One more recipe to get you going here. While the vast majority of barbeque spice comes from rubs instead of saucing – the cooking process is so long that most sauces end up burning or hardening – there is still a place for sauces, usually in either finishing or serving. You will find that most serious barbeque cooks have a different sauce for each kind of meat – like rubs, there are different flavour points that tend to work best with different textures and tastes – but I have been experimenting with a single “top level” sauce that you can then finish in different ways for whatever meat you happen to be thinking about using it with. Unlike rubs, where you just mix ’em and put them on a shelf somewhere, a sauce usually means you need to invest some cooking time and you need to store the finished product in the fridge. Having a single sauce that you can then drive off in different directions give maximum return on these requirements.

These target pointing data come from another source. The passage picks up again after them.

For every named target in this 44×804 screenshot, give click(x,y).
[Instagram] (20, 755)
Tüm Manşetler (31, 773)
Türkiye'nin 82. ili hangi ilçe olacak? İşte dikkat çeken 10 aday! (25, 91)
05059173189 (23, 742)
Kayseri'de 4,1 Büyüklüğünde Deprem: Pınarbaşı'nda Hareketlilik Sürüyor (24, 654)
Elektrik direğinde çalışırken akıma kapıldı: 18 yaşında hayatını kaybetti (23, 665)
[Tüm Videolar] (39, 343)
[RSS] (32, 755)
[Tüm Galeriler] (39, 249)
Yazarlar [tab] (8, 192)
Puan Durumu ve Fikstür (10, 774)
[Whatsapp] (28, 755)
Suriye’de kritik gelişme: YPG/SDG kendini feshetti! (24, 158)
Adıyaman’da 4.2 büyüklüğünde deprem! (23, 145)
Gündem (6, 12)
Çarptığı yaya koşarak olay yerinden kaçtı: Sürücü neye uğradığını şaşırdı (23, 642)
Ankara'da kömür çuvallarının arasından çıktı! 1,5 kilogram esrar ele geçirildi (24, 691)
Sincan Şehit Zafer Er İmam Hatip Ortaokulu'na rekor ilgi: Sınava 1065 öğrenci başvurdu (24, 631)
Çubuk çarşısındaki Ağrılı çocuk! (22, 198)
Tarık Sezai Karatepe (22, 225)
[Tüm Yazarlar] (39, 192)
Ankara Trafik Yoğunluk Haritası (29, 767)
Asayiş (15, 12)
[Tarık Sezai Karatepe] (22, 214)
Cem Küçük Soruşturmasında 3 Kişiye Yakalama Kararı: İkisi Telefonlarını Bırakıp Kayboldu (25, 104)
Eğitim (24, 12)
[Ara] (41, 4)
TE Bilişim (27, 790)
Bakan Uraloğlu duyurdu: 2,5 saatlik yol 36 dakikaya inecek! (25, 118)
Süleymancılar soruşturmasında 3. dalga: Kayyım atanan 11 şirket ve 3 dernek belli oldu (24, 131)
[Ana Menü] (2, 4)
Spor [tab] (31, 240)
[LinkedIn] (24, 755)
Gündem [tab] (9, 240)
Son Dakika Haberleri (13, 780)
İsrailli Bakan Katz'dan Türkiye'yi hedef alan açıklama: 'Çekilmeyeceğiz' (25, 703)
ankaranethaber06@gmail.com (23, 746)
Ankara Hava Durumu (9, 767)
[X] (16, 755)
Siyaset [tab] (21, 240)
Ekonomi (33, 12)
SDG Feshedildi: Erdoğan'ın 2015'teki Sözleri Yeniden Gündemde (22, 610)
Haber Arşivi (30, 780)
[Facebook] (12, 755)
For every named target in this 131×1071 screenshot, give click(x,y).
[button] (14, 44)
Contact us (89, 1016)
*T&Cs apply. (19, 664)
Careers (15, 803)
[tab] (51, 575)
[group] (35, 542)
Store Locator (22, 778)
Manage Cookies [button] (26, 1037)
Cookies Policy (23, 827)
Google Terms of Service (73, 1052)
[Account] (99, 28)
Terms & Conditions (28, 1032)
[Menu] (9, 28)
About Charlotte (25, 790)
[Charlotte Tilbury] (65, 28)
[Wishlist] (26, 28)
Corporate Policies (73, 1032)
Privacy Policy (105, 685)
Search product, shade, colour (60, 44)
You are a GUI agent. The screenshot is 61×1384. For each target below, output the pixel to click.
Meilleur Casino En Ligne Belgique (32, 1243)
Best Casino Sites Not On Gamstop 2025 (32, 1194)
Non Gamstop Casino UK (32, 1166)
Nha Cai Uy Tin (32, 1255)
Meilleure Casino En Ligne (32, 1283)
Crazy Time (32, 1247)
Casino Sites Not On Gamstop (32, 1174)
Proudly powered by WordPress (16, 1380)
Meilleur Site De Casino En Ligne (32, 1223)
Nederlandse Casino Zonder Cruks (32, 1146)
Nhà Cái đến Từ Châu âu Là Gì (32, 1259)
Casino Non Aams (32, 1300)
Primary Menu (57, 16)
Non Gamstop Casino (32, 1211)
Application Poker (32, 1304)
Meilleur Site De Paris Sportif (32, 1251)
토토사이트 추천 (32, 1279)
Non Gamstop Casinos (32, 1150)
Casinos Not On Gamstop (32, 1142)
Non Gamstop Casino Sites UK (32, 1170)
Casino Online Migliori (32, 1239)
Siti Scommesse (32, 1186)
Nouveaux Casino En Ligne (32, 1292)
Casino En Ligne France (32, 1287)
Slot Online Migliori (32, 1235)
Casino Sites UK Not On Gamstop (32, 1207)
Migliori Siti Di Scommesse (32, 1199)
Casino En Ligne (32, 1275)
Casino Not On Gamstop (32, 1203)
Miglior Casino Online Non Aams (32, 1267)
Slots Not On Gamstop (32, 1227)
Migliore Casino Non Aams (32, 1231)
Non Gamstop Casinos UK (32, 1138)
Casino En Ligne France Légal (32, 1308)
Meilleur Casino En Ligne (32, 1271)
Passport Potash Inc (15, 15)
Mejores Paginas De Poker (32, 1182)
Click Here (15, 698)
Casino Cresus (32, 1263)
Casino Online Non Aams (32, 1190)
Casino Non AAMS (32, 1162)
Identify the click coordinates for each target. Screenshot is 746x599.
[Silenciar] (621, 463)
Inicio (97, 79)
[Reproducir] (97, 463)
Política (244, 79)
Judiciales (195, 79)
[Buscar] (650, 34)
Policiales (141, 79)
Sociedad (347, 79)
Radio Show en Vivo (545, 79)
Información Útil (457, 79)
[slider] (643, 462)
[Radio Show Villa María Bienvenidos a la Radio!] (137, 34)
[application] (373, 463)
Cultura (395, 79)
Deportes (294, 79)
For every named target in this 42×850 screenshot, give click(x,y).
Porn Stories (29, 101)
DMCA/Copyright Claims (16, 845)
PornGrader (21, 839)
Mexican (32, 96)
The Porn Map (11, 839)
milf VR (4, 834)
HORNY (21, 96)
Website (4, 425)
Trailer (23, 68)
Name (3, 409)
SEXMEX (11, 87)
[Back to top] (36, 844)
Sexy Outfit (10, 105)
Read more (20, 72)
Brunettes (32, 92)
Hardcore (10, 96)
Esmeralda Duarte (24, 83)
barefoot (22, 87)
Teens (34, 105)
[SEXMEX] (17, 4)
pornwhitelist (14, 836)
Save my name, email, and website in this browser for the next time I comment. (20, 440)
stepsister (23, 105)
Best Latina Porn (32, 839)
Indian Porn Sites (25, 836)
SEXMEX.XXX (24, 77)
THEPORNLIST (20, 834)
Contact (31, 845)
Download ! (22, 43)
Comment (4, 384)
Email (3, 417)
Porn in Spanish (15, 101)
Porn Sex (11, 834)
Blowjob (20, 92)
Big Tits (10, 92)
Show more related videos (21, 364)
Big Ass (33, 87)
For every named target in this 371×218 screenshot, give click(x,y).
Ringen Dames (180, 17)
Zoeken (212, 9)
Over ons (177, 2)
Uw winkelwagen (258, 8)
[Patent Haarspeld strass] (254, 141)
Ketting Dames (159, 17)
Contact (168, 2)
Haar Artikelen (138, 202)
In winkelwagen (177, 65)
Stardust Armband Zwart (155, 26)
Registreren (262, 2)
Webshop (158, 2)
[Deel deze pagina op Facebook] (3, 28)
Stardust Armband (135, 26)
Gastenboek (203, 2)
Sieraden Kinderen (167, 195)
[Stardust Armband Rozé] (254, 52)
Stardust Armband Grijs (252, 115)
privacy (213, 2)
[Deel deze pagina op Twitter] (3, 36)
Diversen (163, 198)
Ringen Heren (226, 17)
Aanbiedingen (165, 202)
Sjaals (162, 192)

This mix is for a single load, about two full mason jars worth. If you are having a big cook or have the fridge space to spare, just double everything for a bigger batch.
Print This Post
In a large and nice heavy saucepan or dutch oven, combine:
- 1 cup brown sugar
- 1 cup honey
- 1 cup cider vinegar*
- 1/2 cup Worchestershire sauce*
- 1 “tall boy” can of a good dark ale*
- 3 tablespoons chili powder
- 1 tablespoon ground black pepper
- 4 tablespoons dijon mustard
- 2 tablespoons salt
- 1 tablespoon ground coriander
- 1 tablespoon dried mustard
- 1 tablespoon onion powder
- 1 tablespoon garlic powder
- 1 tablespoon ground ginger
- 2 teaspoons ground allspice
- 2 teaspoons ground cinnamon
Stir well as you bring it to a boil (you don’t want to burn the sugar), turn down the heat and let it simmer for 5 minutes to ensure that all the solids are incorporated, and then add:
- 1 litre tomato ketchup (conveniently, a whole bottle)
Mix well and then simmer uncovered for 1 hour, stirring occasionally.
Now – the key to any great barbeque sauce is getting some smoke flavour in there. They sell assorted artificial smoke flavourings down at the grocery store, and my general advice on those products is to avoid them at all costs. They are, to put it mildly, nasty. Nasty nasty nasty. What you want to do is actually smoke the sauce in your smoker. You can either do the whole batch right away, or do some for the meal at hand as you do the actual cooking.
To finish the whole batch in advance, pour the sauce into a large shallow pan** (a big lasagna pan, or a big foil roasting pan, depending on whether you made a single batch or a double). Stir in 2 cups of water per batch. Then put it in your smoker at about 275 degrees with whatever wood you fancy, and let it work until the amount of sauce in the pans returns to its “pre-watering-down” level. What happens here is that the water evaporates out of the sauce, and the smoke flavour gets absorbed to take its place. The water also protects the sauce from bitterness and overcooking.
If you prefer to finish on a food-by-food basis then put the sauce “sans smoke” into jars and store it in the fridge. When you are ready to use it you can finish it with a flavour specific to your food. Here are some ideas to get you going. And I find that a loaf pan – either a solid one or a foil one – works just about perfectly for these amounts.
Chicken: In the pan mix 2 cups of sauce, 1/2 cup of water, 1/2 cup of apple juice, and 1/4 cup of bourbon (hot tip: chicken loves bourbon). Smoke down to 2 cups as you cook.
Pork: In the pan mix 2 cups of sauce, 1 cup of water, and a 1/2 cup of honey. Smoke down to 2 cups as you cook.
Beef: In the pan mix 2 cups of sauce, 1/2 cup of water, 1/2 cup of wicked strong coffee, and 1/4 cup of beef drippings (which you should be able to get as you are cooking whatever beef item happens to be in your pit). And not surprisingly, smoke down to 2 cups as you cook.
There you go. One sauce, many targets. And I am guessing you will like it a lot.
* A NOTE ABOUT INGREDIENTS:
If you don’t have any cider vinegar, then regular white vinegar (or better, if you have to make this substitution, white wine vinegar) will be okay
Don’t buy the piddly little bottle of Worchestershire sauce, get the big one with the “pour” top. Otherwise you will be sitting there doing the shakey shakey all day long.
Dark ale is key here – if it isn’t ale, or it isn’t dark, it won’t have enough hops in the mix for this to work. Dark, ale, period. Don’t just go dumping random beer in here.
** A NOTE ABOUT PANS:
Don’t use a pan that you plan on using for anything else. Either get a couple of cheap steel pans at the kitchen store and earmark them just for barbeque work, or get disposable foil pans and clean them and reuse them until they need to be recycled when they wear out. You really won’t want to cook anything else in these afterwards.